Curious Specimens: Enlightenment Objects, Collections, Narratives

Conference

  • 15 to 17 April 2010
  • 10:00 – 7:30 pm
  • Public Study Room, Paul Mellon Centre

This conference brings together academic and museum scholars to present and discuss new perspectives on eighteenth-century practices of collecting, using as its focus two exhibitions, Horace Walpole and Strawberry Hill (V&A, 6 March-4 July 2010) and Mrs Delany and her Circle (Sir John Soane's Museum, 19 February-1 May 2010).

Detailed illustration of plant mauve petals

Mary Delany, drawing and collage of coloured papers on black ink background, 1778

Horace Walpole (1717-1797) was a central figure in eighteenth-century social and cultural life and the most important collector of English historical artifacts and objects, including manuscripts, rare books, ceramics, portrait miniatures, prints, paintings, antiquities, armour and other curiosities, which he arranged in his Gothic villa at Strawberry Hill.

Mary Delany (1700-1788) is best known for her cut-paper collages of botanically accurate flowers and floral embroidery designs, which connect the world of natural history with court culture and in particular the collections of the Duchess of Portland.
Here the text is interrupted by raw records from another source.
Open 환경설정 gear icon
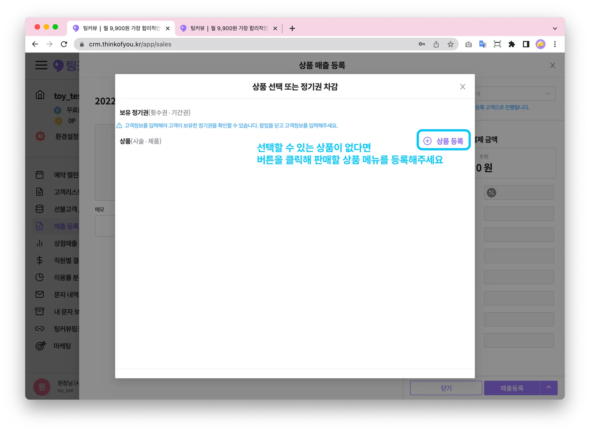[x=40, y=136]
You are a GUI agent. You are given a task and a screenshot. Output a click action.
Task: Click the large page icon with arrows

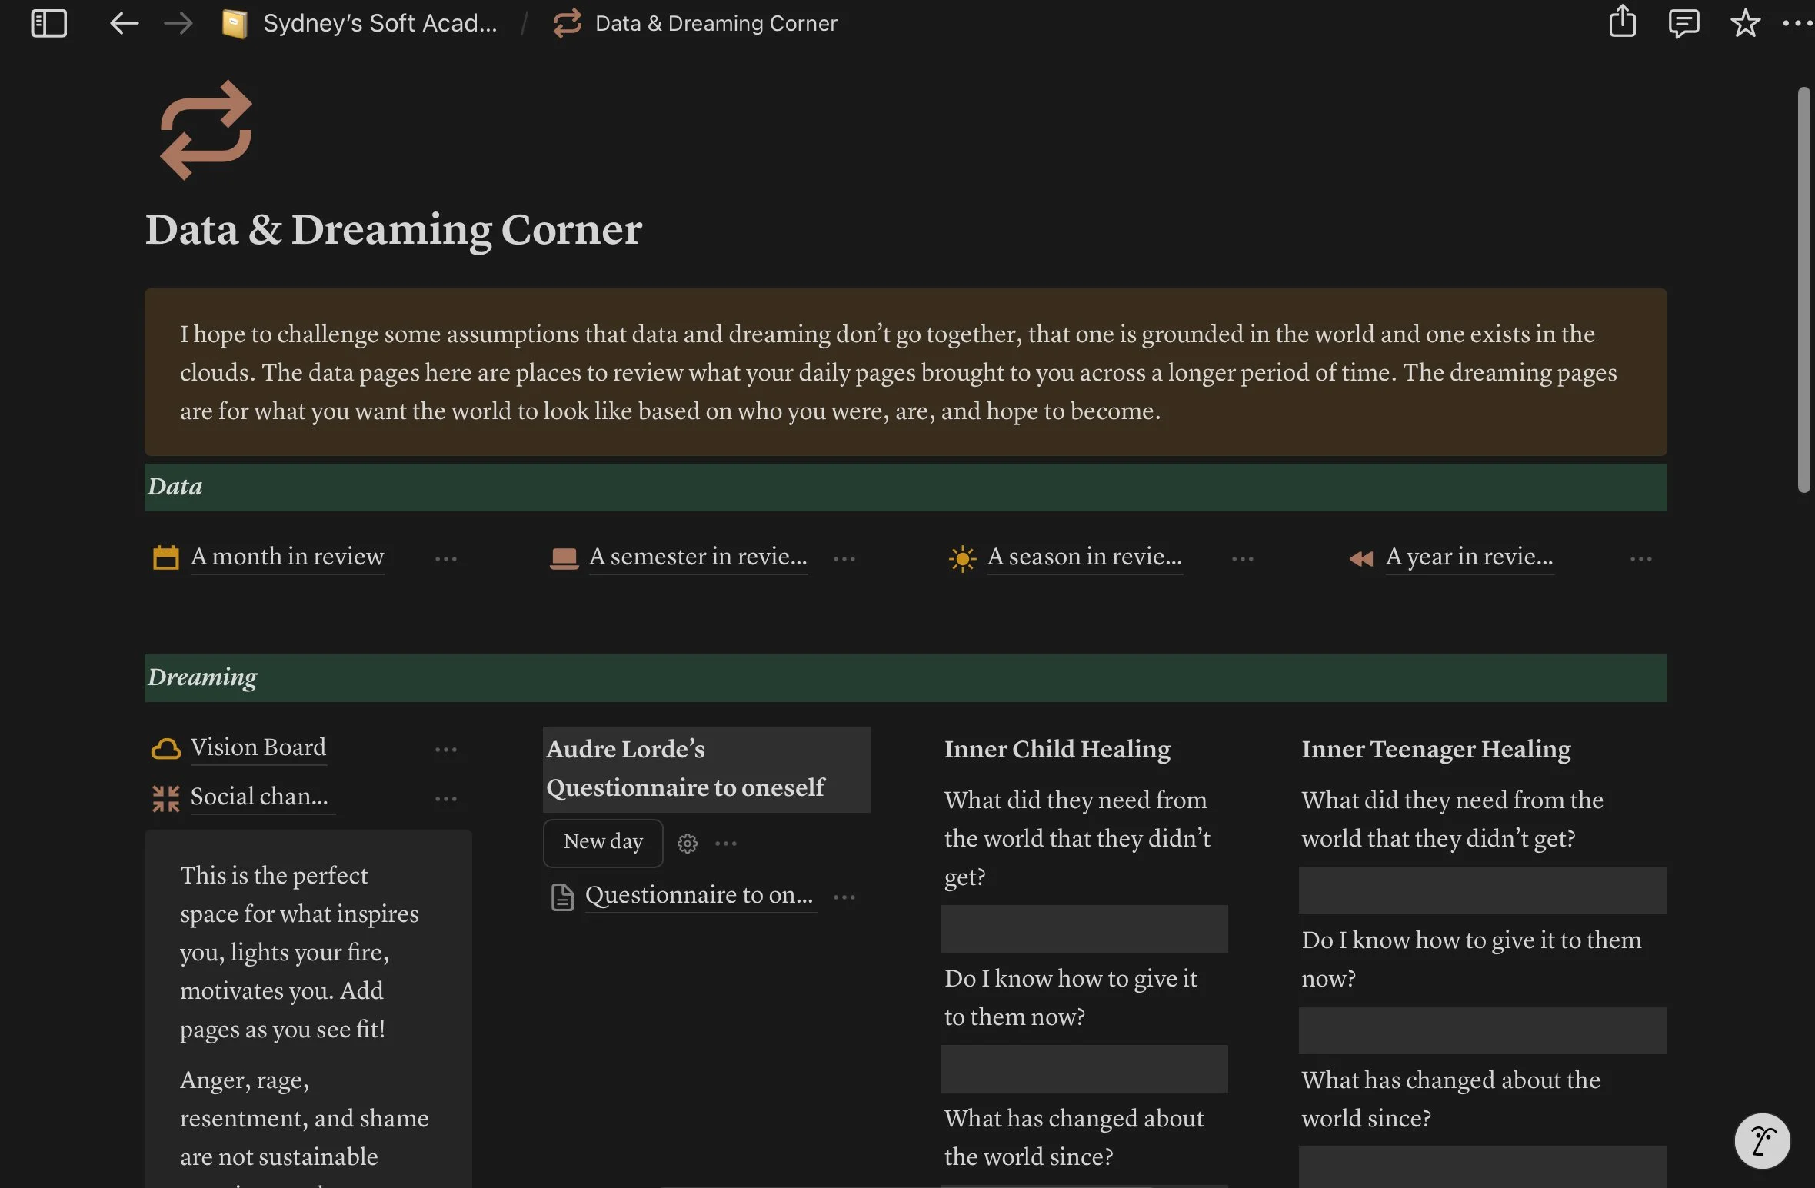tap(206, 131)
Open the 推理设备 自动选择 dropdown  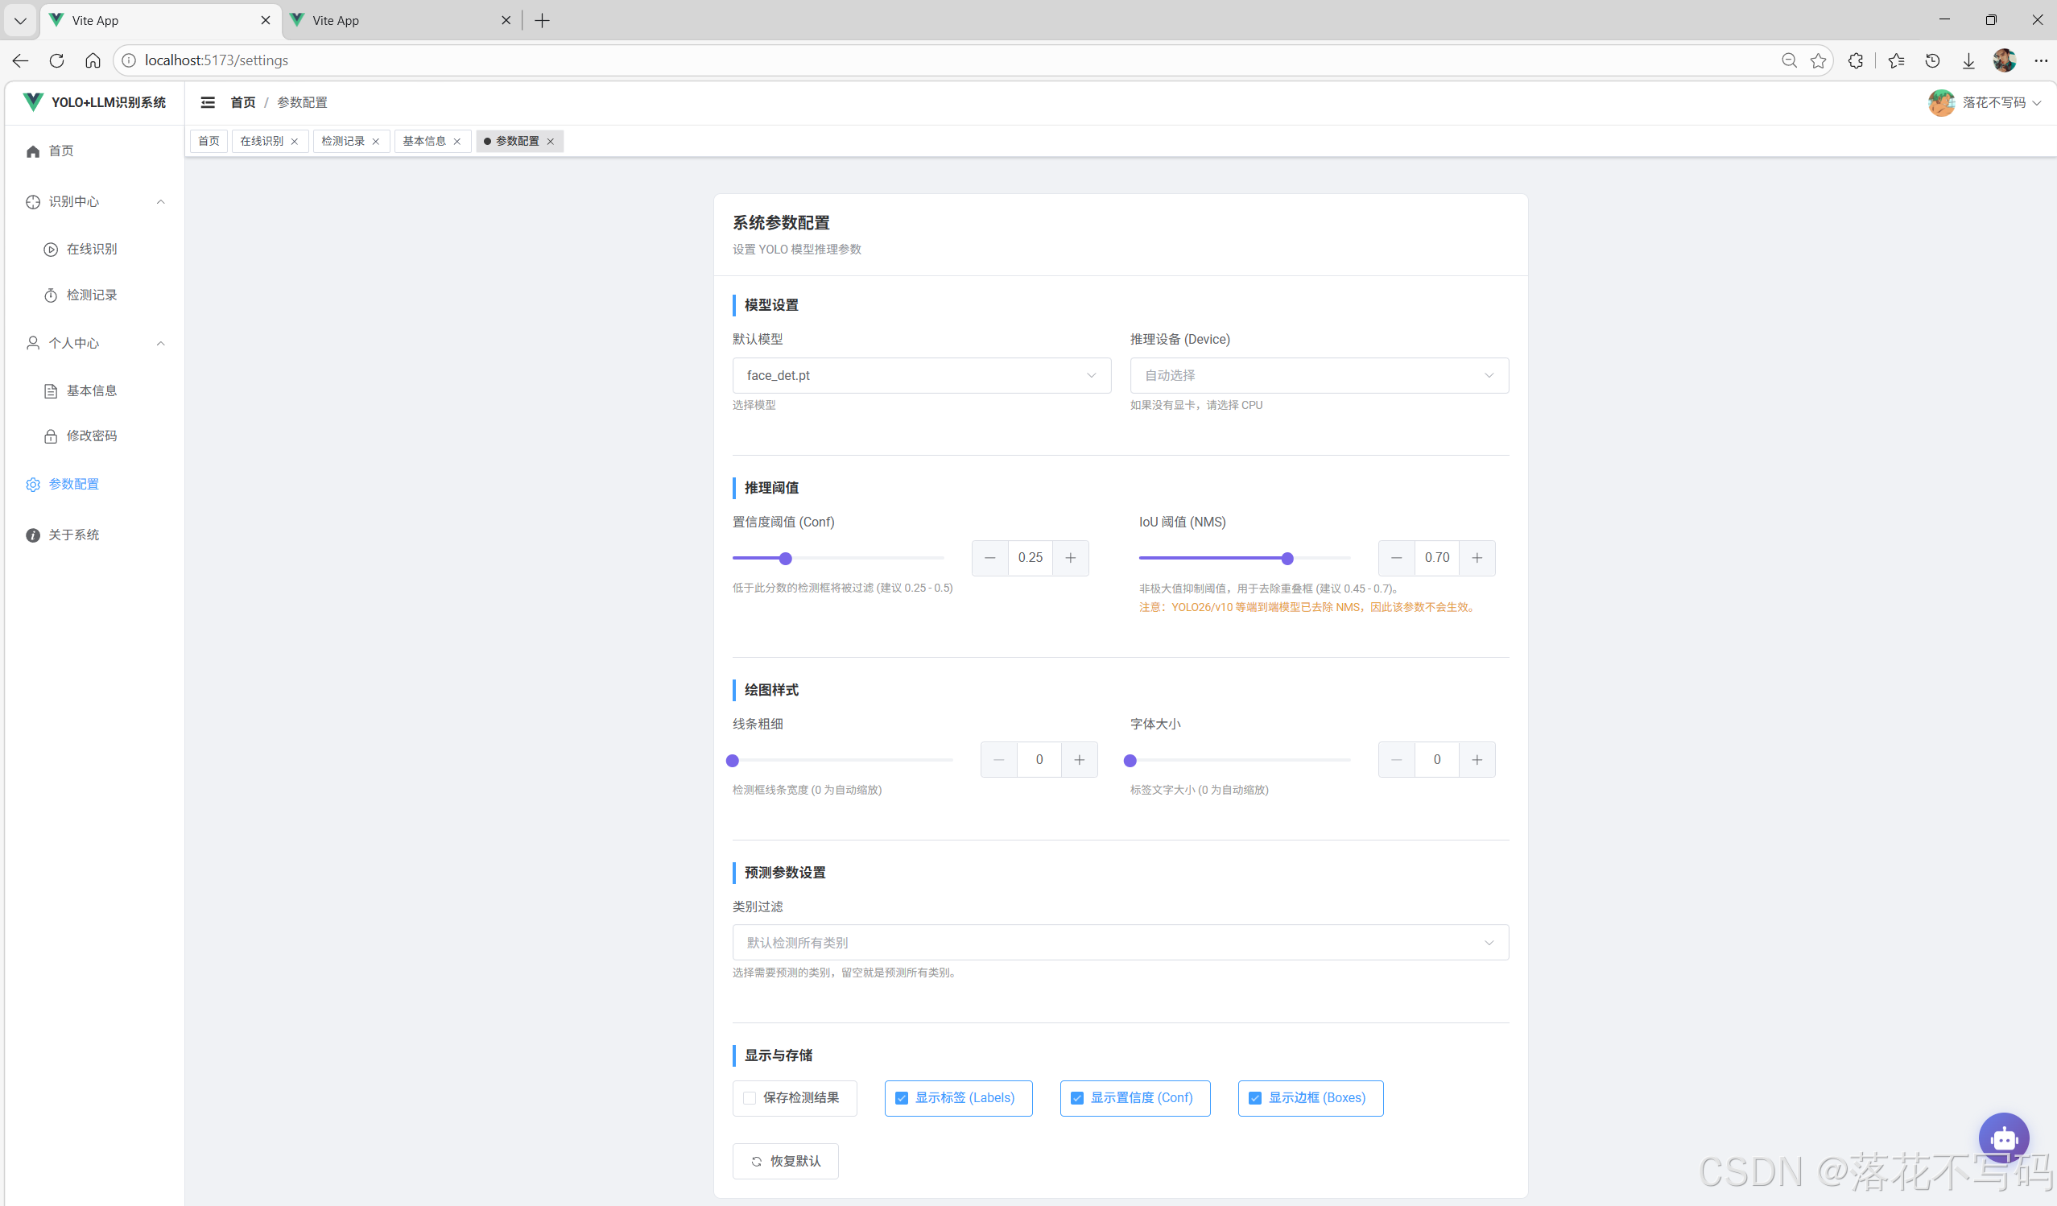pos(1318,376)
This conference will address eighteenth-century pre occupations with the ordering of both the natural world and material culture, which required new ways of thinking about the classification of objects. Papers will examine issues of collecting, collectors and their circles; the creation of artisanal productions as forms of collecting; and intersections and tensions between antiquarian, aesthetic, and scientific cultures of collecting.